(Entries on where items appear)

---

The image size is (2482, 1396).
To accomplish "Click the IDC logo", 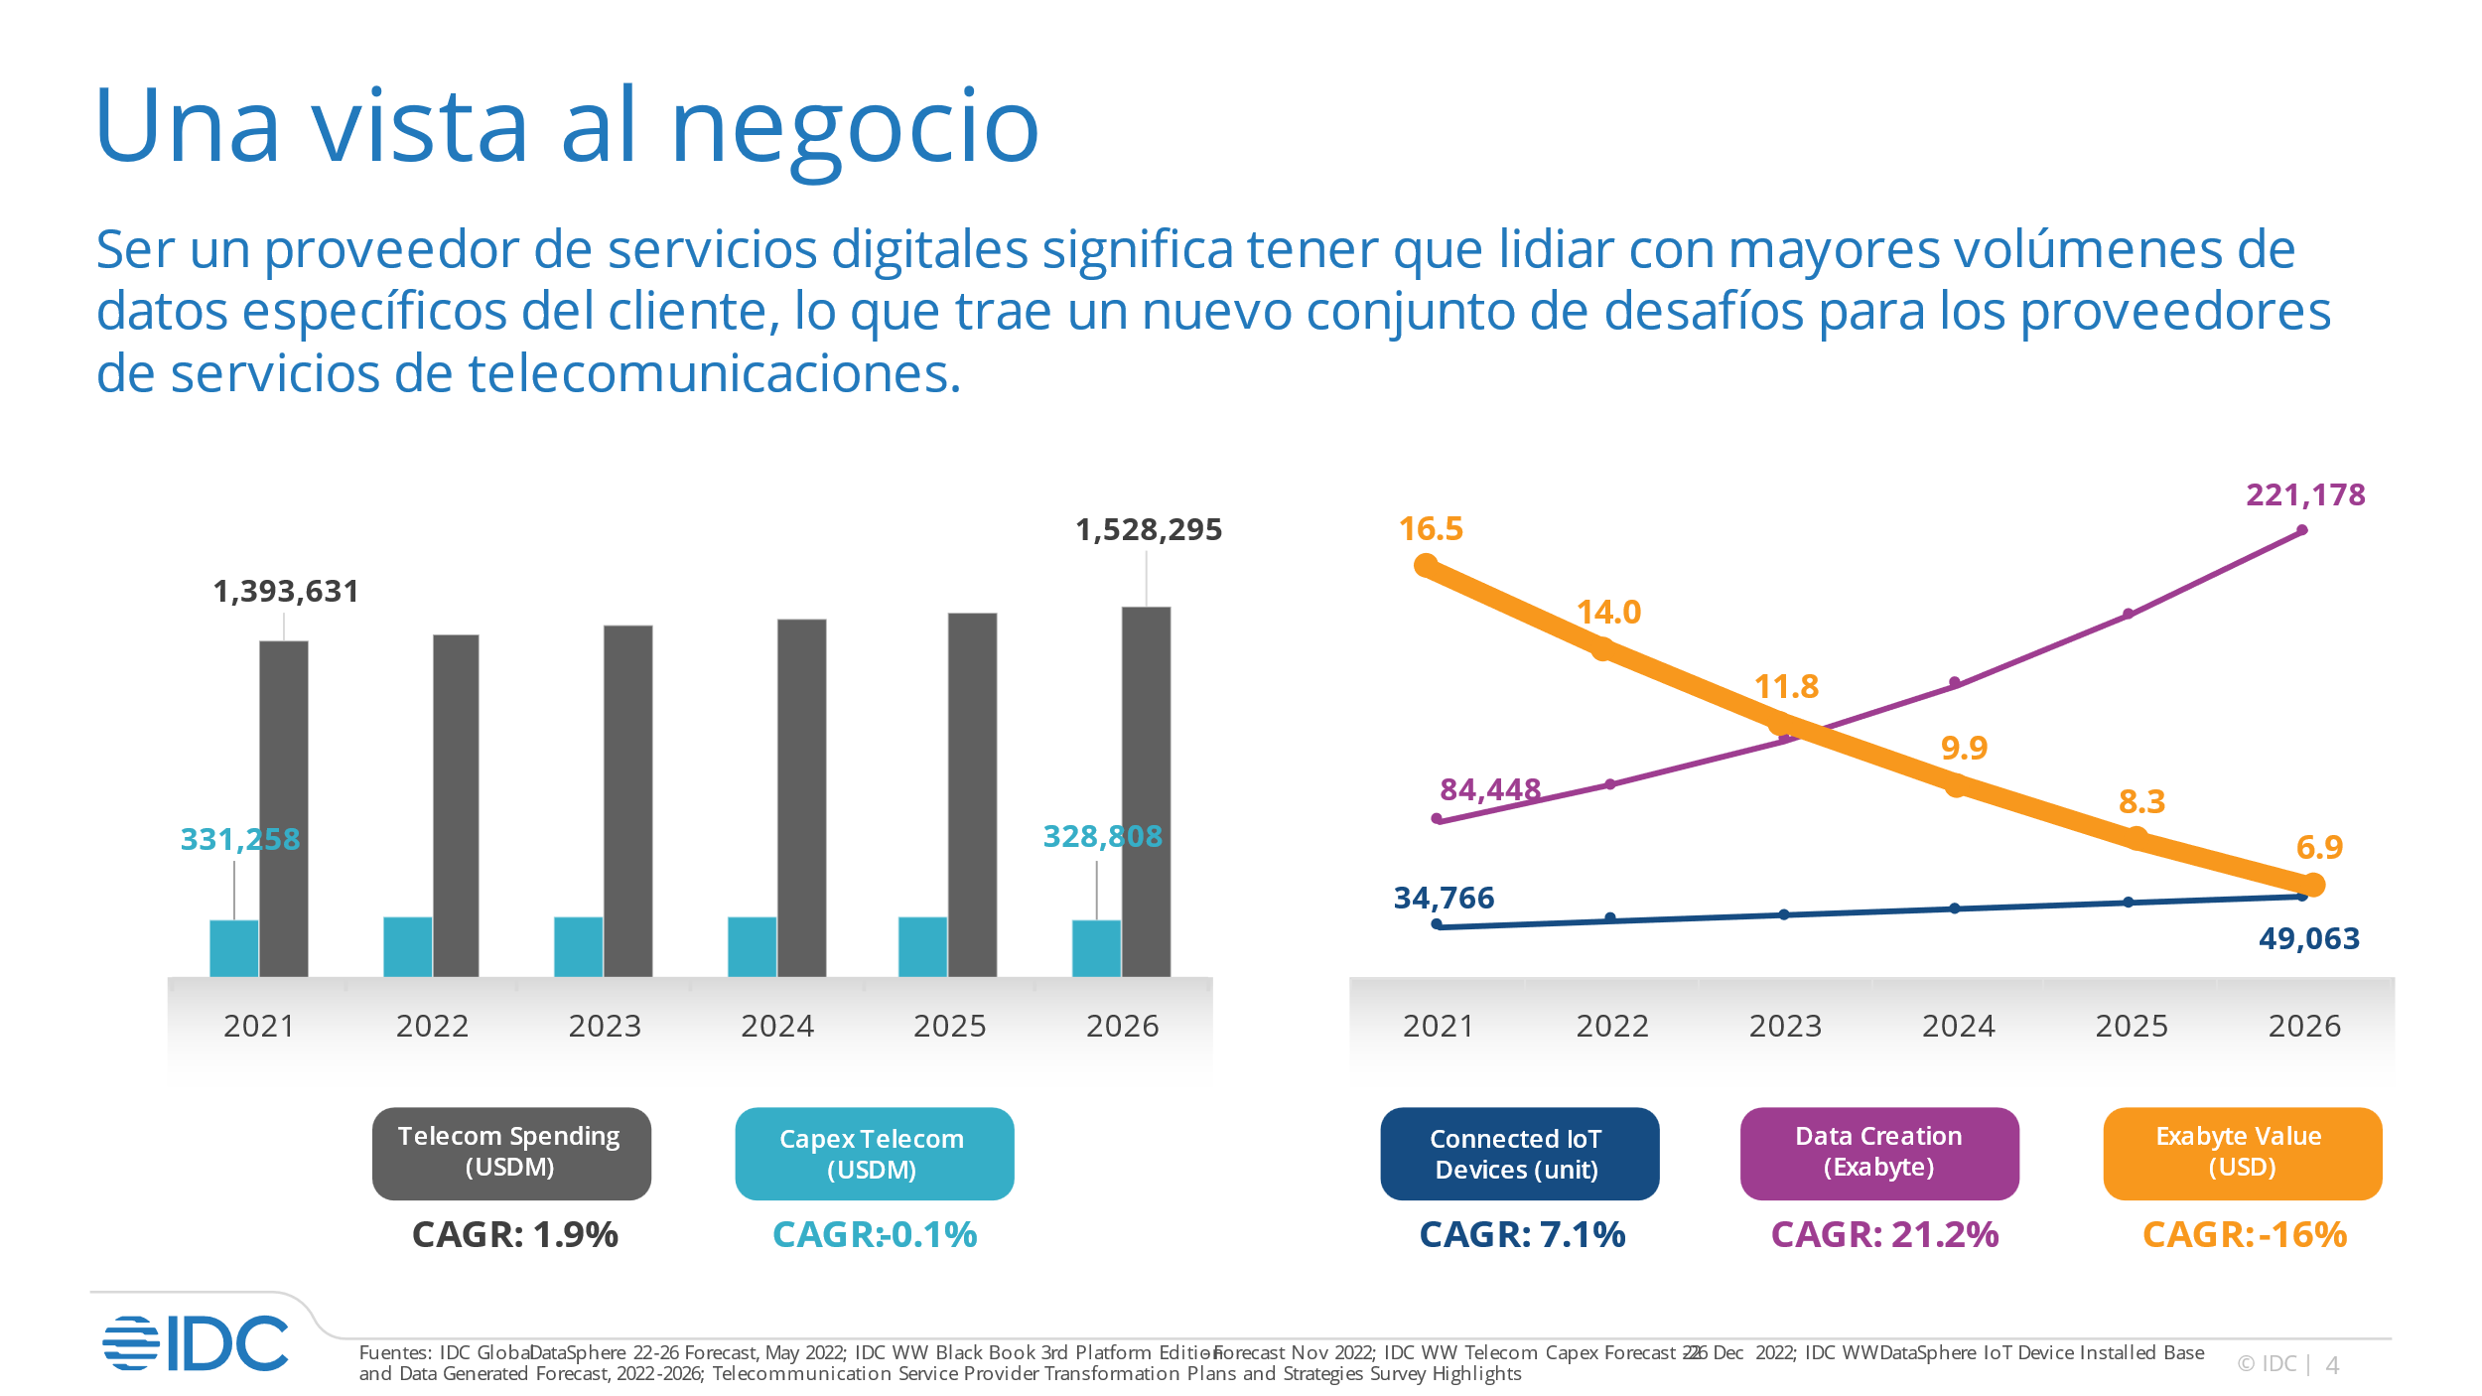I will tap(196, 1343).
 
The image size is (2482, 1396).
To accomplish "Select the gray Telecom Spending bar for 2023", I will tap(627, 800).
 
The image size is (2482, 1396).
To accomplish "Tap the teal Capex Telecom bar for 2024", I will tap(752, 946).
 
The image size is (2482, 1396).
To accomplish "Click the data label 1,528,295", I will tap(1149, 530).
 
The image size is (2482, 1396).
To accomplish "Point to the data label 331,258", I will tap(239, 839).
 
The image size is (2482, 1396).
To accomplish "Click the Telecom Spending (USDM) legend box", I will tap(510, 1152).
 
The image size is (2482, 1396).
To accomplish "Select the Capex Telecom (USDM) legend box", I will tap(874, 1153).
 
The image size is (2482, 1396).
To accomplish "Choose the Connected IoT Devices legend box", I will tap(1518, 1153).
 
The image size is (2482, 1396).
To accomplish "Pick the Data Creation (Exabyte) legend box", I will tap(1878, 1152).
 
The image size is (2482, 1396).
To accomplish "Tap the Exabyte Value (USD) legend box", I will tap(2241, 1152).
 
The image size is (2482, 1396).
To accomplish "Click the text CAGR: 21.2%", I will tap(1884, 1234).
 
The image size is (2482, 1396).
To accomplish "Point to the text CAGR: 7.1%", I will tap(1522, 1234).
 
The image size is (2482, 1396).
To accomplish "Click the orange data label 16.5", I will tap(1431, 529).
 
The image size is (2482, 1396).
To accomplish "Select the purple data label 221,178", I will tap(2305, 494).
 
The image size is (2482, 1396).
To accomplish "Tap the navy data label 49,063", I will tap(2308, 938).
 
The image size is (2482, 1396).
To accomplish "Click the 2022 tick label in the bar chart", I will tap(432, 1026).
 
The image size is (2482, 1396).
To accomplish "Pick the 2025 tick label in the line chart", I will tap(2131, 1026).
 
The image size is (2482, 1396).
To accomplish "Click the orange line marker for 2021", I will tap(1426, 566).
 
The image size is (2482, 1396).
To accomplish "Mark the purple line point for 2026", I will tap(2302, 530).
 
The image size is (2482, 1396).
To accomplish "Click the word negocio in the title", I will tap(855, 127).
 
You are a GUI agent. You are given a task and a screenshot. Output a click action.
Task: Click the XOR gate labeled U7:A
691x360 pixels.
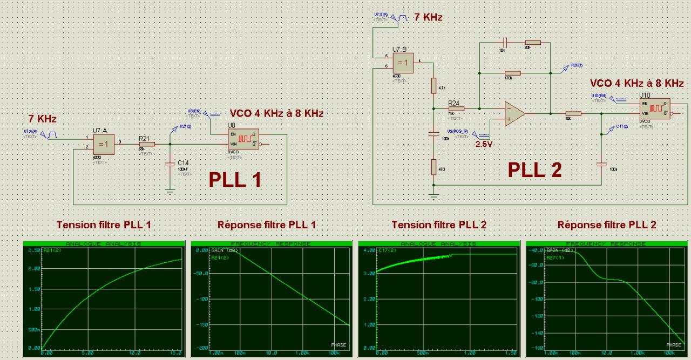[103, 144]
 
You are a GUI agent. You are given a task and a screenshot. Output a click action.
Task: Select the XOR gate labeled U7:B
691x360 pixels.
[403, 63]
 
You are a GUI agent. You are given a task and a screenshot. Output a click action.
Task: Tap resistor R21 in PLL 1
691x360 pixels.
[147, 144]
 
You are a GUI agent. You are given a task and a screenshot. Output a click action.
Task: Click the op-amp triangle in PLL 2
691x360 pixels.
[513, 114]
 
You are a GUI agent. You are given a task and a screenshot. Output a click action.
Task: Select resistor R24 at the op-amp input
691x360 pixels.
[456, 108]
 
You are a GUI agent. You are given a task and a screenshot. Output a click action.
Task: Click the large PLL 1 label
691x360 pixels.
[235, 179]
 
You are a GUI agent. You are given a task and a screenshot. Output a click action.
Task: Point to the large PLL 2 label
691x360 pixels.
[534, 169]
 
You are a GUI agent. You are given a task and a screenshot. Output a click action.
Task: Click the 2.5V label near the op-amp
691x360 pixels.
[484, 144]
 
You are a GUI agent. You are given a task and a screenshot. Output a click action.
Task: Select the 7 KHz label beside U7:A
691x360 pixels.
[42, 118]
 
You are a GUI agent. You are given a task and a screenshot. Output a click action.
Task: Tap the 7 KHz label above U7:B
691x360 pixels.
[428, 17]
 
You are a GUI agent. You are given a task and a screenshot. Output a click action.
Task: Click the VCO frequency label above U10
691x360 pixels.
[636, 83]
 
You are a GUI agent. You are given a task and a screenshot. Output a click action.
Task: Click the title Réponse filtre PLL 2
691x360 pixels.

---

▸ **Task goal**:
Which lines in the data contain the string "text", counting case? Pull out every one of them.

▸ **The completed task**:
To accomplish "Click the text CAGR: 21.2%", I will tap(1884, 1234).
To accomplish "Point to the text CAGR: 7.1%", I will tap(1522, 1234).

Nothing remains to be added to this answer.